Partner notification. A partnership that makes an election under this section must notify each of its partners of the election within 30 days of making the election in the form and manner determined by the partnership.
Election made by a partnership that is a partner—(1) In general. The fact that a partnership has made an election under this section does not affect whether the provisions of subchapter C of chapter 63 apply to any other partnership, including a partnership in which the partnership making the election is a partner.
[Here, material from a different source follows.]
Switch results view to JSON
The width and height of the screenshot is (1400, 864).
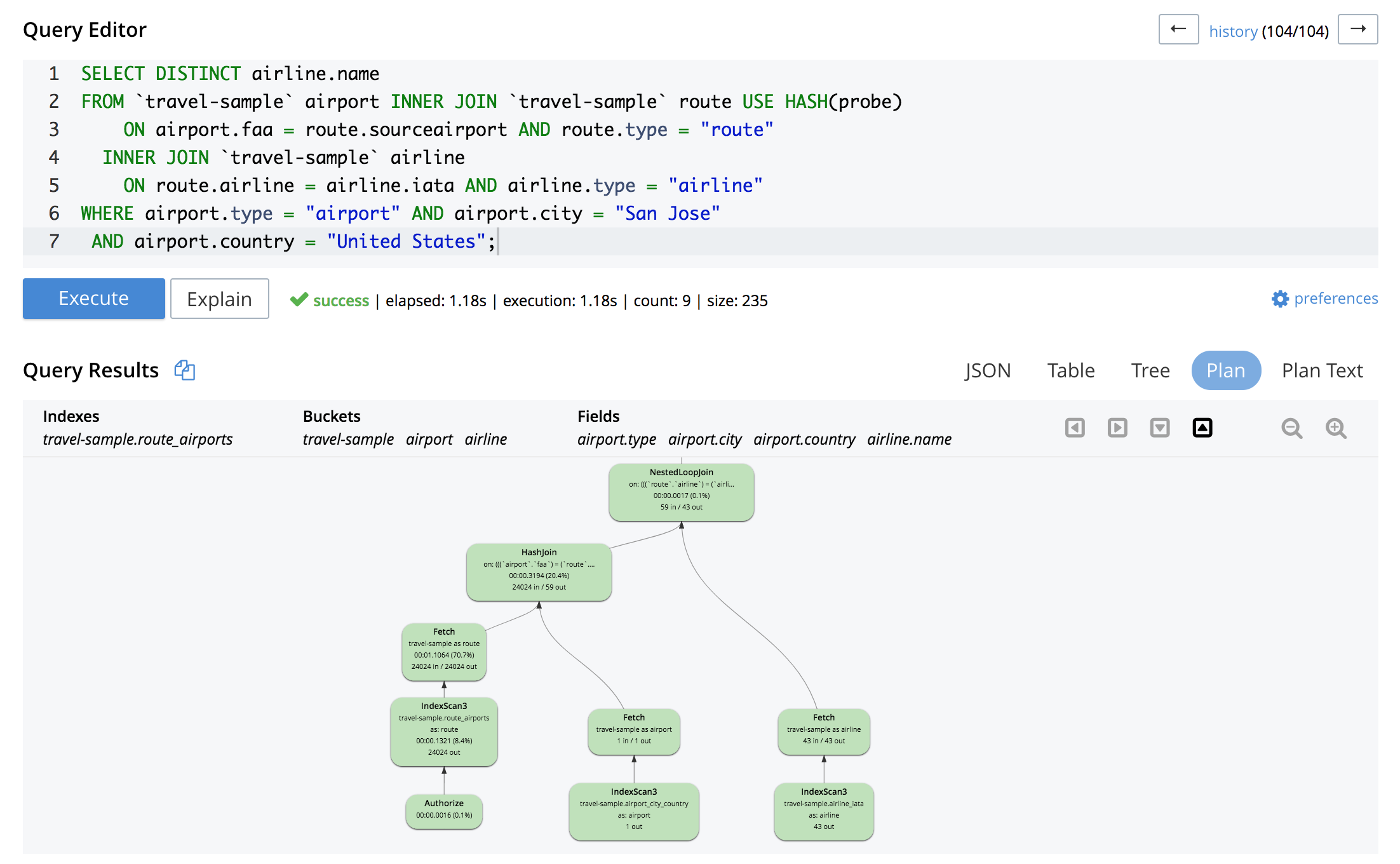click(x=988, y=370)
Accordingly, the provisions of subchapter C of chapter 63 that apply to partners in a partnership that has not made an election under this section apply, to the extent provided in the regulations under subchapter C of chapter 63, to partners (that are themselves partnerships that have made an election under this section) in their capacity as partners in the other partnership.
Examples. The following examples illustrate the rules of paragraph (d)(1) of this section. For purposes of these examples, each partnership is required to file a return under section 6031(a):
During its 2020 taxable year, Partnership, a calendar year taxpayer, has two partners. One partner, A, is also a calendar year partnership. A files a valid election under this section with its timely filed partnership return for its 2020 taxable year. Partnership does not file an election under this section. Notwithstanding A's valid election under this section, with respect to A's interest in Partnership, A is subject to the rules applicable to partners in a partnership subject to the rules under subchapter C of chapter 63, including the consistency requirements of section 6222 and the regulations thereunder.
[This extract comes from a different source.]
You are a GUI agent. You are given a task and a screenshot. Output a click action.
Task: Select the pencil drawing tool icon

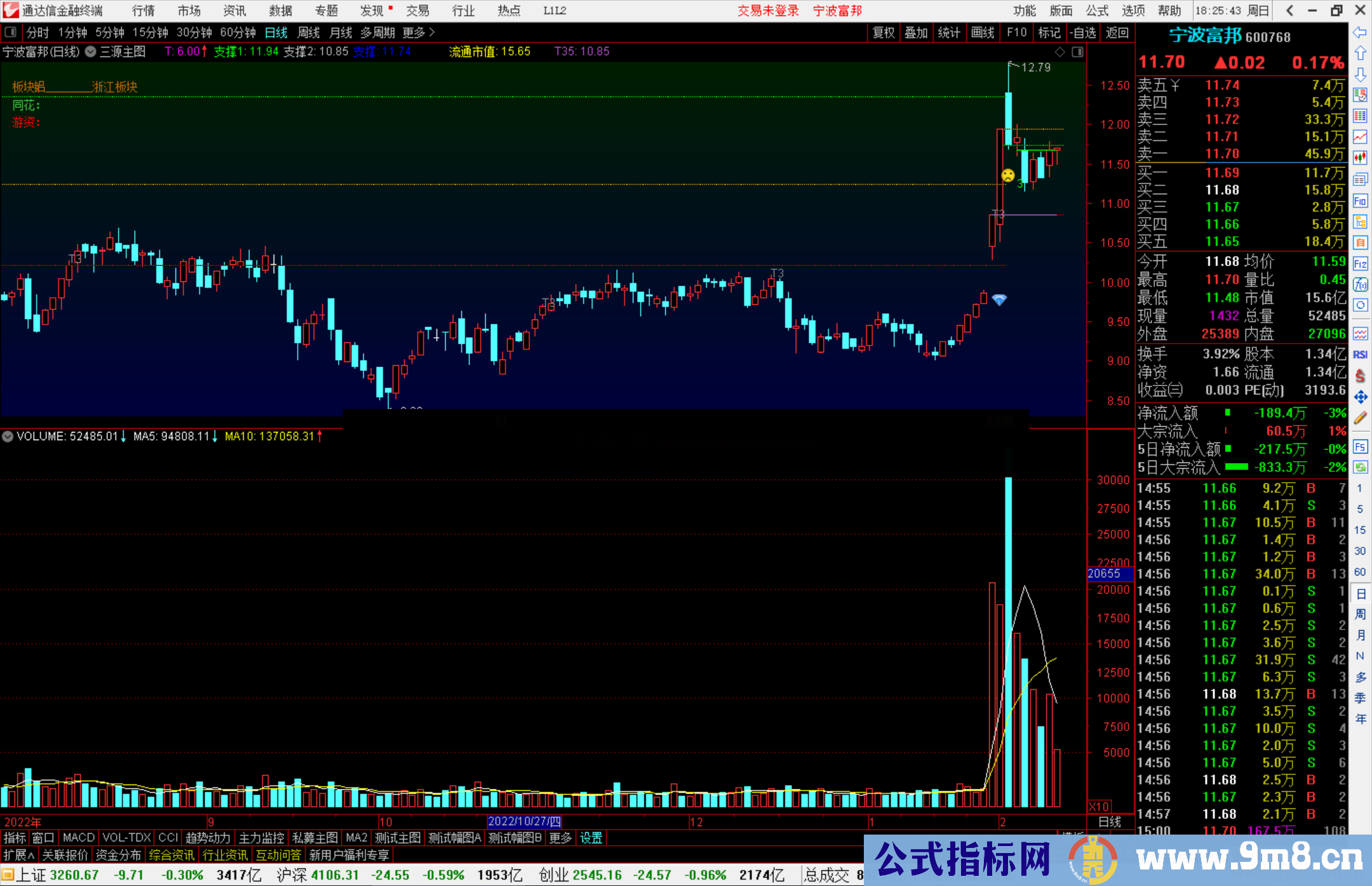[x=1360, y=418]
The facts are the same as Example 1 of this paragraph (d)(2). The IRS mails to Partnership a notice of final partnership adjustment under section 6231 with respect to Partnership's 2020 taxable year. Partnership timely elects the alternative to payment of imputed underpayment under section 6226 and the regulations thereunder. Partnership must provide A with a statement under section 6226 reflecting A's share of the adjustments for Partnership's 2020 taxable year. A is subject to the rules applicable to partners in a partnership subject to the rules under subchapter C of chapter 63 with respect to A's interest in Partnership.
Effect of an election—(1) In general. An election made under this section is an action taken under subchapter C of chapter 63 by the partnership for purposes of section 6223. Accordingly, the partnership and all partners are bound by an election of the partnership under this section unless the IRS determines that the election is invalid. See § 301.6223-2 for the binding nature of actions taken by a partnership under subchapter C of chapter 63.
IRS determination that election is invalid. If the IRS determines that an election under this section for a partnership taxable year is invalid, the IRS will notify the partnership in writing and the provisions of subchapter C of chapter 63 will apply to that partnership taxable year.
Applicability date. These regulations are applicable to partnership taxable years beginning after December 31, 2017.